START Given entries

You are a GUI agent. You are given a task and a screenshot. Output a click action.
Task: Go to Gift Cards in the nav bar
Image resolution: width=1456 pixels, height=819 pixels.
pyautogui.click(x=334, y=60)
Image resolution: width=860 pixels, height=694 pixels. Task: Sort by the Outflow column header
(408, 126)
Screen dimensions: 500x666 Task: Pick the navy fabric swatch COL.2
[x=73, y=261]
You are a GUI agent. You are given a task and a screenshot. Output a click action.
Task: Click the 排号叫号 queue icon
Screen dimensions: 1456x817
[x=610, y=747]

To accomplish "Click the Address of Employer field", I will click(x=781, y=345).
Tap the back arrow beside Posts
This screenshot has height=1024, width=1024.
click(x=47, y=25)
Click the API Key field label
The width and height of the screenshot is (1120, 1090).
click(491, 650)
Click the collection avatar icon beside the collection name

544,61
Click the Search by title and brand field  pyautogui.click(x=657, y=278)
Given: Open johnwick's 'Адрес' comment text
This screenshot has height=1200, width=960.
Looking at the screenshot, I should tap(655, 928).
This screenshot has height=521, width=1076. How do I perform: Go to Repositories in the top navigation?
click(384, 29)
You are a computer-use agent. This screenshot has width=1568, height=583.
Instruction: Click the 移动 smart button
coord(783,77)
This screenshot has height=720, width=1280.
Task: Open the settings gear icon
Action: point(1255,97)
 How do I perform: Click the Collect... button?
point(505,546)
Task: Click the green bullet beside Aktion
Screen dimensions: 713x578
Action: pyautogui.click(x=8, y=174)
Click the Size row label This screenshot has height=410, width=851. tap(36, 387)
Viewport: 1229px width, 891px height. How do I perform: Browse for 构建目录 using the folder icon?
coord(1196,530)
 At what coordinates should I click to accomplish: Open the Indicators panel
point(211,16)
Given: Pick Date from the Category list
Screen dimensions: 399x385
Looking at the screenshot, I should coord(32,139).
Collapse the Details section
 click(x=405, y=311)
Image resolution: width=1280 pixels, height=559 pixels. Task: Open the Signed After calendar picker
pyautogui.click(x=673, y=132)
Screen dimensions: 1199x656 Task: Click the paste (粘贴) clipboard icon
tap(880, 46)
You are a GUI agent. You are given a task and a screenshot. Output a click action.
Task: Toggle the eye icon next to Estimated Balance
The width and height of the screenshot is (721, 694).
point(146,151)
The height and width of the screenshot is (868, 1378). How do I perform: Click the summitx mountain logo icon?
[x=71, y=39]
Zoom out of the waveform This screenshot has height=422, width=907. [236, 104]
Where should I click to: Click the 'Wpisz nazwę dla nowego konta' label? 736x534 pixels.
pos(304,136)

END Given entries

▶ **What you will do**:
What is needed is an exact copy of every entry.

▶ **Your response**:
You are a GUI agent. You are given a task and a screenshot. Output a click action.
Task: Go to Gift Cards in the nav bar
Image resolution: width=1456 pixels, height=819 pixels.
pyautogui.click(x=334, y=60)
Image resolution: width=860 pixels, height=694 pixels. Task: Sort by the Outflow column header
(408, 126)
Screen dimensions: 500x666 Task: Pick the navy fabric swatch COL.2
[x=73, y=261]
You are a GUI agent. You are given a task and a screenshot. Output a click action.
Task: Click the 排号叫号 queue icon
Screen dimensions: 1456x817
[x=610, y=747]

To accomplish "Click the Address of Employer field", I will click(x=781, y=345).
Tap the back arrow beside Posts
This screenshot has height=1024, width=1024.
click(x=47, y=25)
Click the API Key field label
The width and height of the screenshot is (1120, 1090).
click(491, 650)
Click the collection avatar icon beside the collection name

544,61
Click the Search by title and brand field  pyautogui.click(x=657, y=278)
Given: Open johnwick's 'Адрес' comment text
This screenshot has height=1200, width=960.
Looking at the screenshot, I should tap(655, 928).
This screenshot has height=521, width=1076. How do I perform: Go to Repositories in the top navigation?
click(384, 29)
You are a computer-use agent. This screenshot has width=1568, height=583.
Instruction: Click the 移动 smart button
coord(783,77)
This screenshot has height=720, width=1280.
Task: Open the settings gear icon
Action: point(1255,97)
 How do I perform: Click the Collect... button?
point(505,546)
Task: Click the green bullet beside Aktion
Screen dimensions: 713x578
Action: pyautogui.click(x=8, y=174)
Click the Size row label This screenshot has height=410, width=851. tap(36, 387)
Viewport: 1229px width, 891px height. How do I perform: Browse for 构建目录 using the folder icon?
coord(1196,530)
 At what coordinates should I click to accomplish: Open the Indicators panel
point(211,16)
Given: Pick Date from the Category list
Screen dimensions: 399x385
Looking at the screenshot, I should coord(32,139).
Collapse the Details section
 click(x=405, y=311)
Image resolution: width=1280 pixels, height=559 pixels. Task: Open the Signed After calendar picker
pyautogui.click(x=673, y=132)
Screen dimensions: 1199x656 Task: Click the paste (粘贴) clipboard icon
tap(880, 46)
You are a GUI agent. You are given a task and a screenshot. Output a click action.
Task: Toggle the eye icon next to Estimated Balance
The width and height of the screenshot is (721, 694).
point(146,151)
The height and width of the screenshot is (868, 1378). How do I perform: Click the summitx mountain logo icon?
[x=71, y=39]
Zoom out of the waveform This screenshot has height=422, width=907. [236, 104]
Where should I click to: Click the 'Wpisz nazwę dla nowego konta' label? 736x534 pixels.
pos(304,136)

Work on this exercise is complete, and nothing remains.